TEXTE SOURCE
*****
Les GT3 d’hier ne sont plus les GT3 d’aujourd’hui. Les équipes ont un autre problème à régler. Pour séduire des clients, il faut avoir la GT3 dernier cri sous peine de ne pas remplir l’équipage. Une Ferrari coûte cher ? Oui mais c’est une Ferrari. Certaines GT3, compétitives au demeurant, ont un déficit d’image et personne n’y peut rien.
Les championnats GT3 se multiplient dans le monde entier et on va même assister à une course mêlant GT3/LM P3 en ouverture des 24 Heures du Mans 2016, chose impensable il y a encore quelques années. Pourtant, l’ACO était favorable à une convergence GT ces derniers temps, convergence qui a finalement capoté à cause des constructeurs. Tous les championnats essaient de monter la grille la plus conséquente possible au risque de dépeupler le voisin d’en face. Il ne reste plus qu’à espérer qu’il y ait de la place pour tout le monde. Si on écoute Jacques Nicolet, le LM P3 ne tuera pas le GT3 et on le suit sur le sujet. Il y a aura toujours des pilotes pour rouler en GT et d’autres en prototype surtout que la plupart se sont essayés aux deux.
*****
VOTRE TÂCHE
Recopiez l'extrait sur les GT3 de « Les GT3 d’hier » à « n’y peut rien. ». Les enregistrements présentés ensuite constituent un matériau distinct de l'extrait sur les GT3.
*****
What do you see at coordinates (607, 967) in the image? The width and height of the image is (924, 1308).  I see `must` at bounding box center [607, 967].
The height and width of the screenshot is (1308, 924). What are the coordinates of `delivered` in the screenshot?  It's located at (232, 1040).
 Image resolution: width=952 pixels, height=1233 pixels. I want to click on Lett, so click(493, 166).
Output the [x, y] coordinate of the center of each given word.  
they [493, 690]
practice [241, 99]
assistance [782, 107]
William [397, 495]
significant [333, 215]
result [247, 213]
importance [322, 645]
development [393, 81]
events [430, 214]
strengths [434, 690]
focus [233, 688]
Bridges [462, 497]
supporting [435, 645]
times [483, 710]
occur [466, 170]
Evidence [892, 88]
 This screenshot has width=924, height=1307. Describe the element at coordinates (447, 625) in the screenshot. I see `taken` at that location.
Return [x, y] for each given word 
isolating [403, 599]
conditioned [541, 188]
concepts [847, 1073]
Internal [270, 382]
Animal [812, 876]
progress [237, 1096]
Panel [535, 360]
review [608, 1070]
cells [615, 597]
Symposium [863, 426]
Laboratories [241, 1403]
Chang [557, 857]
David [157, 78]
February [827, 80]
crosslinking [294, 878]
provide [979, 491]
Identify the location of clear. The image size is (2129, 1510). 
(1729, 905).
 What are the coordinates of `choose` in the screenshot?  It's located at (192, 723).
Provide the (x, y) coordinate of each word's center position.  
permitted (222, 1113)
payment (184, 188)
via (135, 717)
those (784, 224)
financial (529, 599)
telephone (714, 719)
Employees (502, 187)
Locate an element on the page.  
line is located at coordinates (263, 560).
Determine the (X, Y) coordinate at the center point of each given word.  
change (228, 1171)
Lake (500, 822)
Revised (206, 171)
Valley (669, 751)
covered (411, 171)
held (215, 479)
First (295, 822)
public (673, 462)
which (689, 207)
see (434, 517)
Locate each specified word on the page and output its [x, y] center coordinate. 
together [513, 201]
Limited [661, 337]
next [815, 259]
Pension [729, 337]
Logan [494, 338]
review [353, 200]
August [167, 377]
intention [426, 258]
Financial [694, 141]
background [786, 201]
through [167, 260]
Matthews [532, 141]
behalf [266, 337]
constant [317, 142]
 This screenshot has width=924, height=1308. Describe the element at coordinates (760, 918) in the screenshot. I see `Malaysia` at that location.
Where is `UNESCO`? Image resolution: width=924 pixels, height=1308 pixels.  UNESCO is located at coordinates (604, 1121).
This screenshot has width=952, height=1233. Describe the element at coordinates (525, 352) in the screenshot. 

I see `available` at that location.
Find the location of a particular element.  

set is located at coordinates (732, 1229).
*****
RÉSULTAT DE L'EXERCICE
Les GT3 d’hier ne sont plus les GT3 d’aujourd’hui. Les équipes ont un autre problème à régler. Pour séduire des clients, il faut avoir la GT3 dernier cri sous peine de ne pas remplir l’équipage. Une Ferrari coûte cher ? Oui mais c’est une Ferrari. Certaines GT3, compétitives au demeurant, ont un déficit d’image et personne n’y peut rien.